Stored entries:
────────
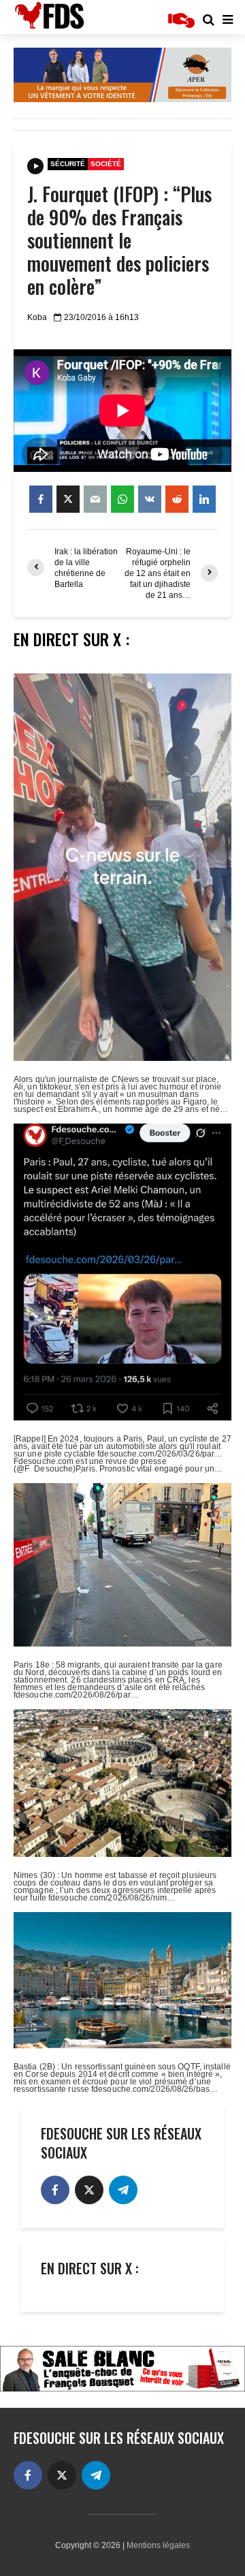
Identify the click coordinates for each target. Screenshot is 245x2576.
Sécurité (67, 164)
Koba (37, 317)
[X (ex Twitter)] (89, 2190)
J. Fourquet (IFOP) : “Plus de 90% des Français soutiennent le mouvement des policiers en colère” (119, 240)
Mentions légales (158, 2545)
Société (106, 164)
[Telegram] (123, 2190)
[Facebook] (55, 2190)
────────
PROBLEM DETAILS: Please set the data above down exactly, with the pictures removed.

COMPLETED TASK:
Identify the click coordinates for each target. Screenshot is 245x2576.
Sécurité (67, 164)
Koba (37, 317)
[X (ex Twitter)] (89, 2190)
J. Fourquet (IFOP) : “Plus de 90% des Français soutiennent le mouvement des policiers en colère” (119, 240)
Mentions légales (158, 2545)
Société (106, 164)
[Telegram] (123, 2190)
[Facebook] (55, 2190)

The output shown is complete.